Grotesco nepotismo – El Periódico, Guatemala

El siguiente editorial responde exclusivamente a la visión de este medio

 

El nepotismo es el favor o protección de que disfrutan los parientes y amigos de los políticos que ocupan cargos públicos.

En nuestro país este mal está profundamente enraizado e, indudablemente, es causa o motivo de muchos de los problemas que aquejan al sector público, porque, generalmente, los parientes y amigos de los funcionarios se valen de la influencia o de la intervención directa de los mismos para obtener prerrogativas, privilegios, prebendas, empleos y demás, lo que redunda en corrupción y abuso de poder.

Bajo el nepotismo, lo que impera son los vínculos de sangre, de afinidad o de amistad, y no el mérito, la excelencia y la honorabilidad. Luego, quienes obtienen los contratos, las concesiones, los puestos, los favores y las ventajas no son los que tienen la capacidad, la experiencia, la aptitud, el talento, el conocimiento y la ética, sino los que tienen el privilegio de ser parientes, amigos o allegados al político influyente o con poder.

Vemos, entonces, cómo los cónyuges, hijos, hermanos, padres, primos, tíos, sobrinos, hijos putativos, hijastros, ahijados, cuates, financistas, etcétera, de los políticos que acceden al poder público (Gobierno, municipalidades, entidades descentralizadas, etcétera) son los primeros en ocupar cargos importantes, en obtener jugosos contratos y concesiones, en participar de oscuras y amañadas negociaciones y en tener acceso a información privilegiada que les permite lucrar con ventaja.

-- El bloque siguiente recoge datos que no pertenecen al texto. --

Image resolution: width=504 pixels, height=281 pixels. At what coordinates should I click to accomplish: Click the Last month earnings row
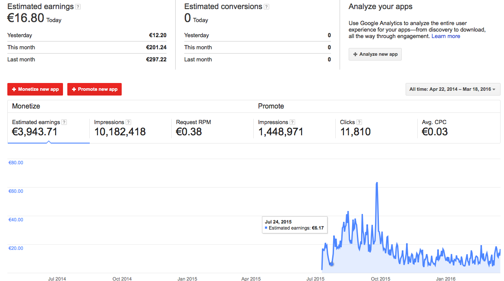(87, 60)
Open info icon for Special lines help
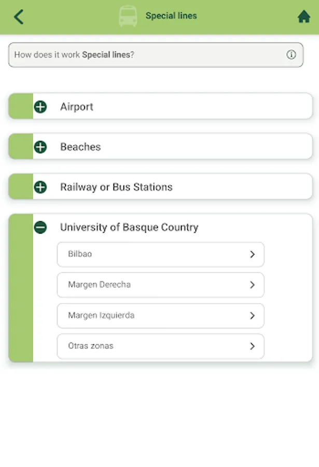319x467 pixels. point(291,54)
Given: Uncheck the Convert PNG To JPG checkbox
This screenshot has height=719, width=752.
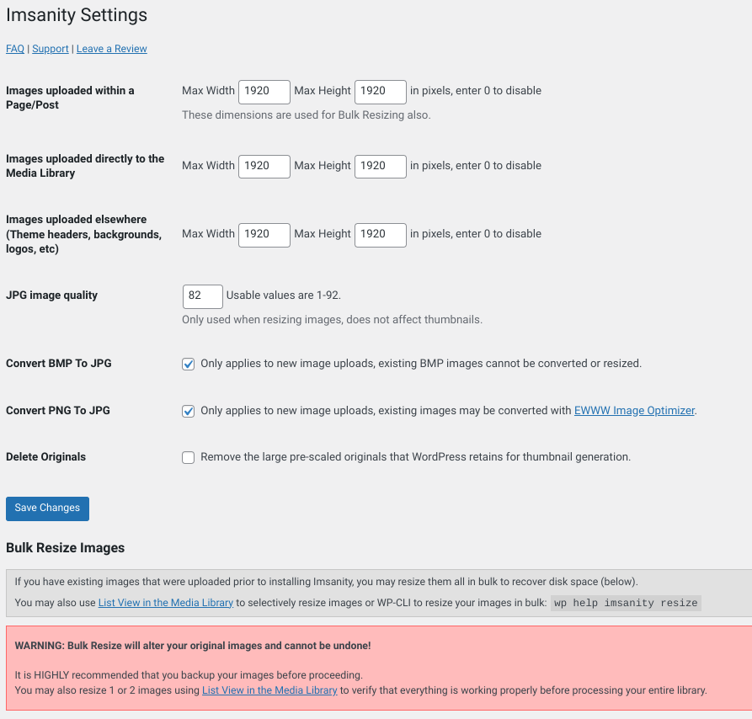Looking at the screenshot, I should point(189,411).
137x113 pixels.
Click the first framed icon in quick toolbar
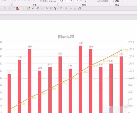(5, 9)
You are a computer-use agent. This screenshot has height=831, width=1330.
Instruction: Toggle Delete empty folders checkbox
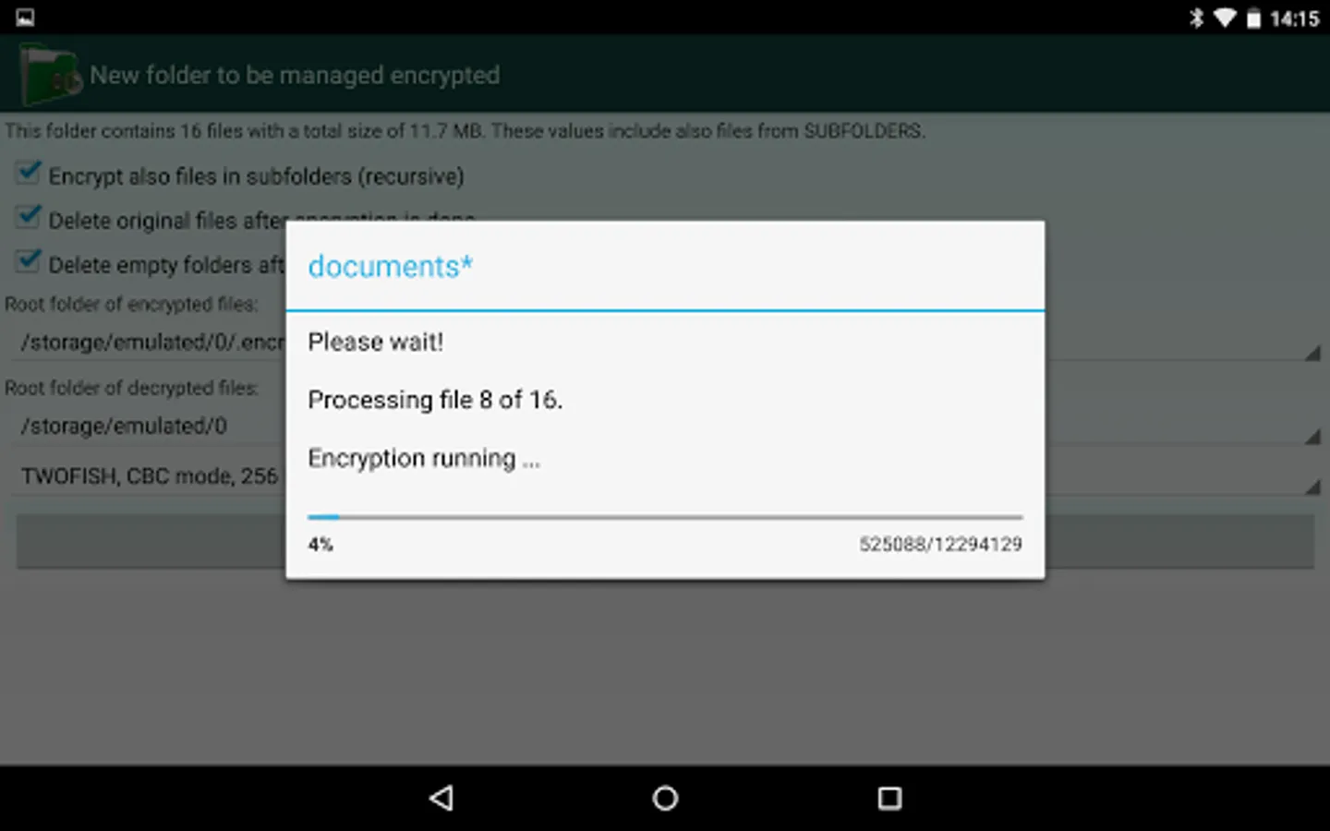click(x=29, y=261)
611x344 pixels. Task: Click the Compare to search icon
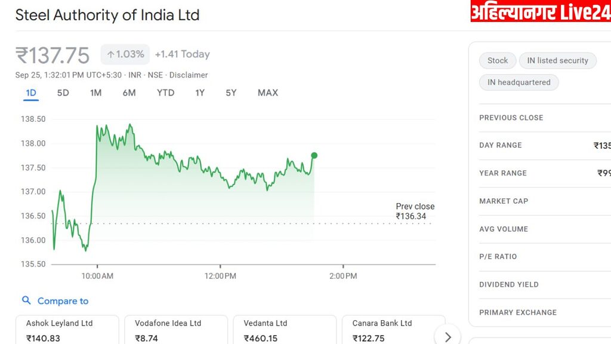tap(26, 300)
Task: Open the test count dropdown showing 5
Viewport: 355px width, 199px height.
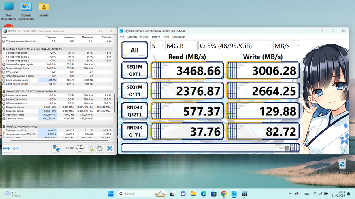Action: (x=157, y=46)
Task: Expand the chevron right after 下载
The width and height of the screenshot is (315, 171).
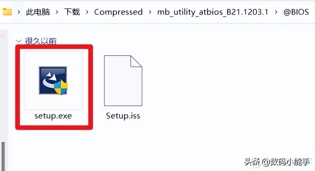Action: pyautogui.click(x=87, y=12)
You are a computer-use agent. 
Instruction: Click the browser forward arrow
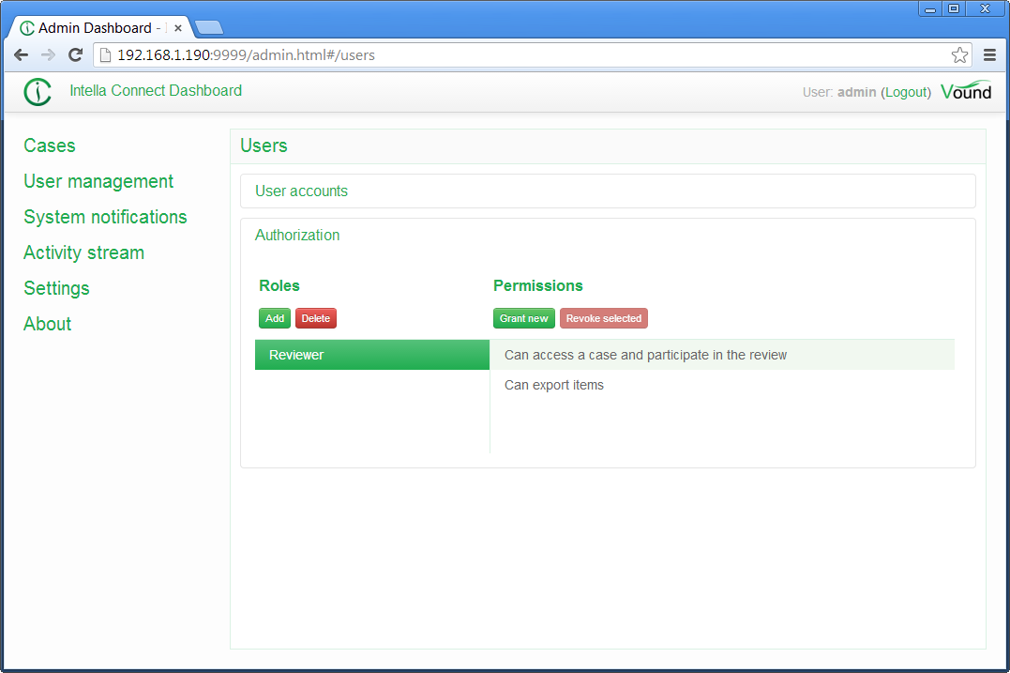coord(48,55)

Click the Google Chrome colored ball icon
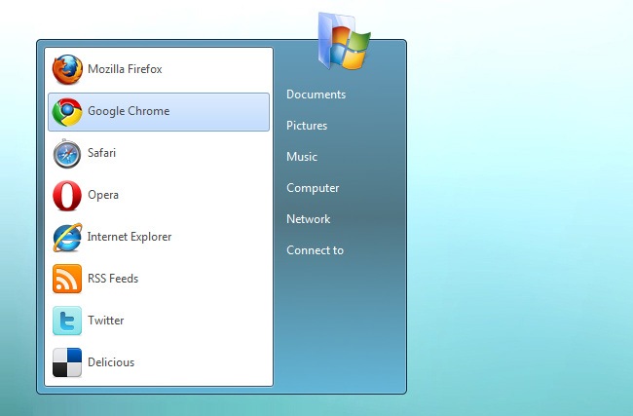tap(67, 112)
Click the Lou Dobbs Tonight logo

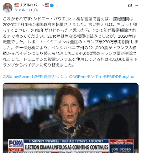click(x=121, y=150)
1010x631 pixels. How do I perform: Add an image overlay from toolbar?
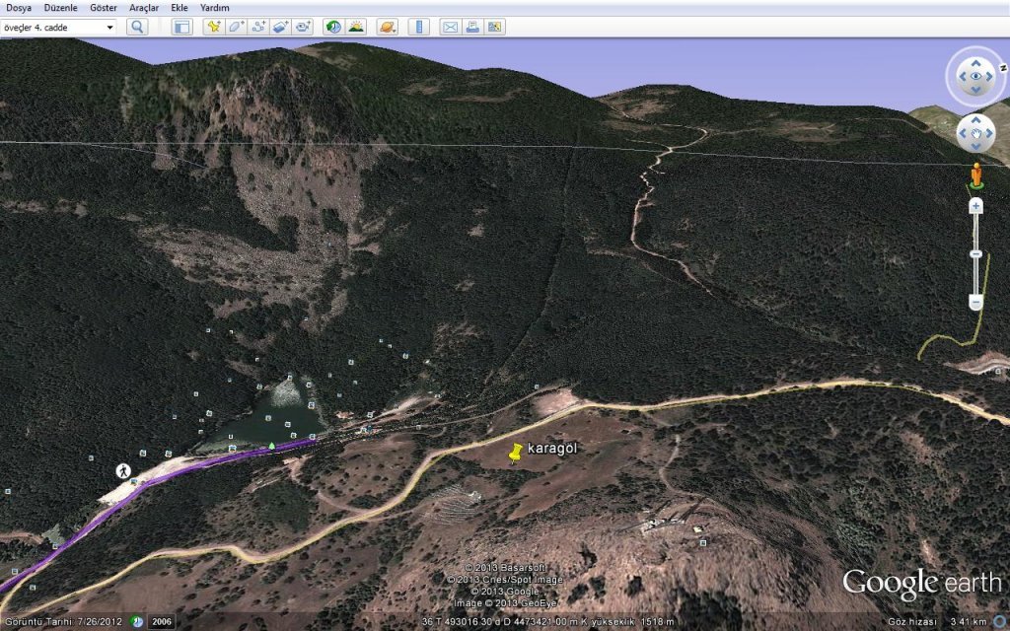[281, 27]
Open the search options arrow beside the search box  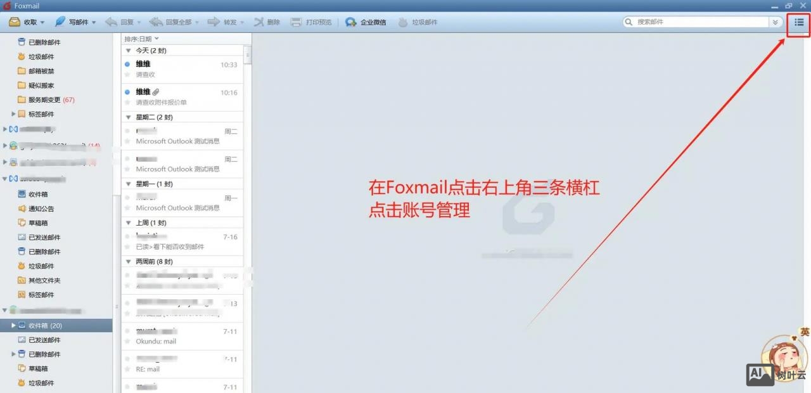point(774,22)
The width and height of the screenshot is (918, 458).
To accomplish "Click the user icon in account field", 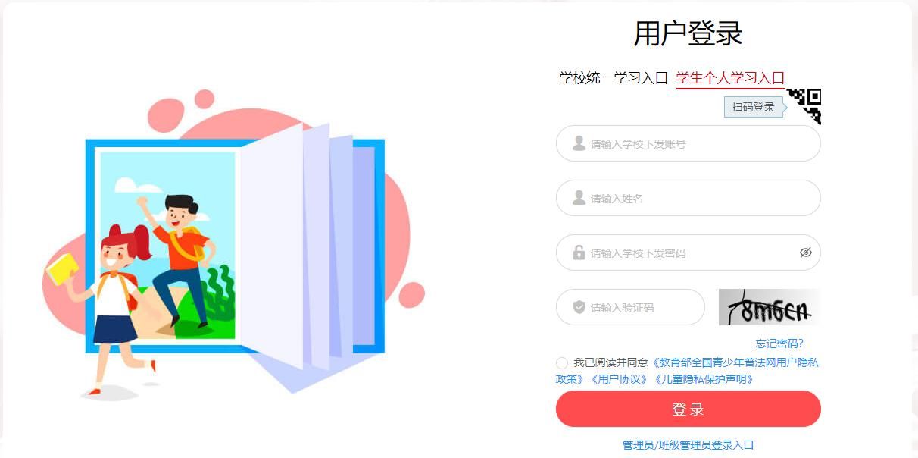I will [x=579, y=143].
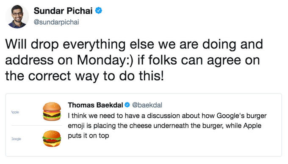Click divider line between Apple and Google rows
The height and width of the screenshot is (164, 288).
[x=36, y=125]
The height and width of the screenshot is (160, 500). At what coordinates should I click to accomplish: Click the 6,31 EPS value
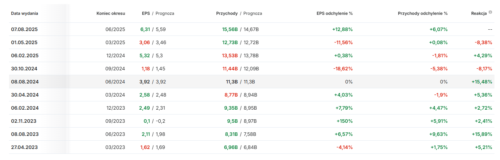[x=145, y=29]

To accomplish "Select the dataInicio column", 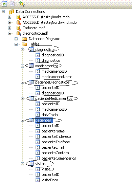I will (50, 115).
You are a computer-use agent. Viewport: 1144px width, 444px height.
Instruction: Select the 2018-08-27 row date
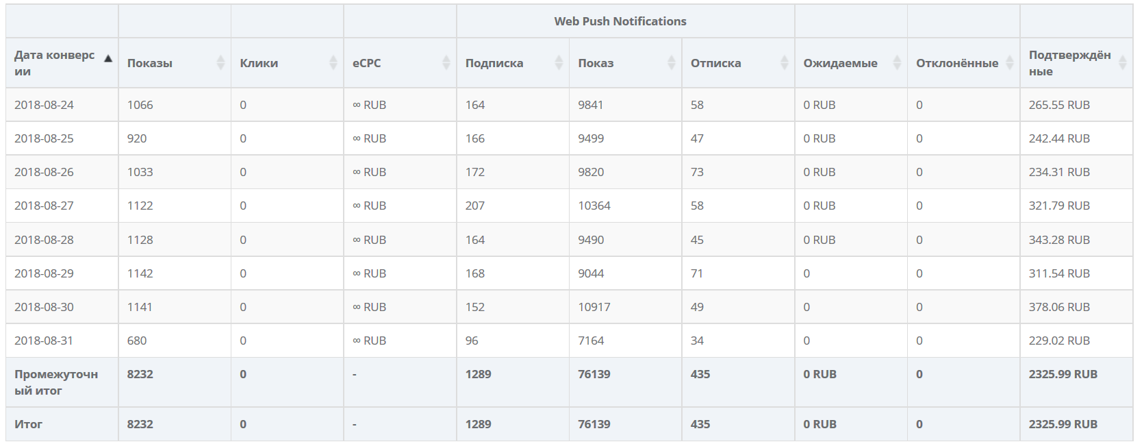click(x=44, y=206)
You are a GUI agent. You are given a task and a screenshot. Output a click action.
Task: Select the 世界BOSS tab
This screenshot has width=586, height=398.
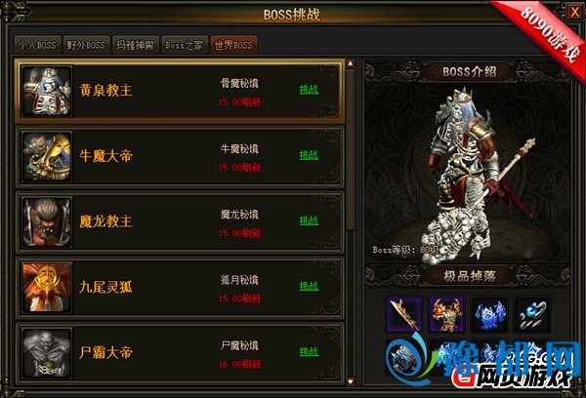tap(233, 45)
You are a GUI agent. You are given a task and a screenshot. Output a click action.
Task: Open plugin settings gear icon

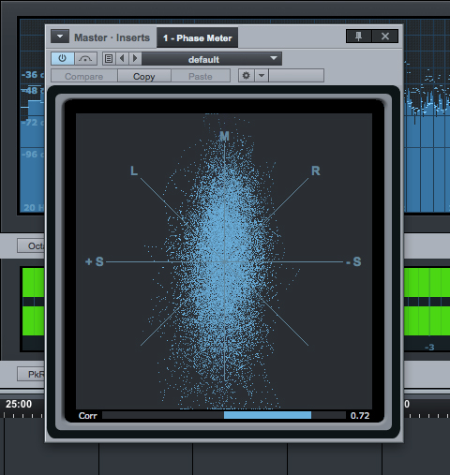click(247, 76)
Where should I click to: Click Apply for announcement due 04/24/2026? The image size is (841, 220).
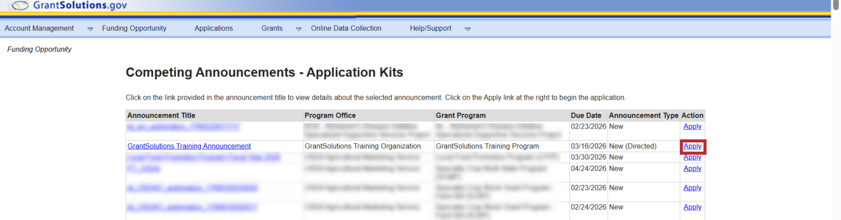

Muchos “clanes” se entronizan en el seno de los mismos partidos, dado el sistema político antidemocrático con el que contamos, se distribuyen entre los miembros del clan las candidaturas que tienen mejores opciones electorales y cuando llegan al poder se reparten lo mejor del pastel o los mejores huesos.

El objetivo de estos “clanes” es la rapiña y la piñata a costa de la cosa pública. Buscan aprovecharse, sacar raja y enriquecerse al máximo y en el menor tiempo posible. Les vale un comino el interés general y el bien común. Solo les importa llenarse los bolsillos.

En fin, caen como plaga sobre las arcas nacionales y, en menos de lo que canta un gallo, levantan el vuelo después de hartarse y dejar en trozos el erario.

Al que los denuncia o adversa lo denigran, intimidan, bloquean, atacan, destierran o destruyen, a él o a su familia. Utilizan el antejuicio como licencia para delinquir o como escudo para mantenerse impunes. Compran voluntades y votos.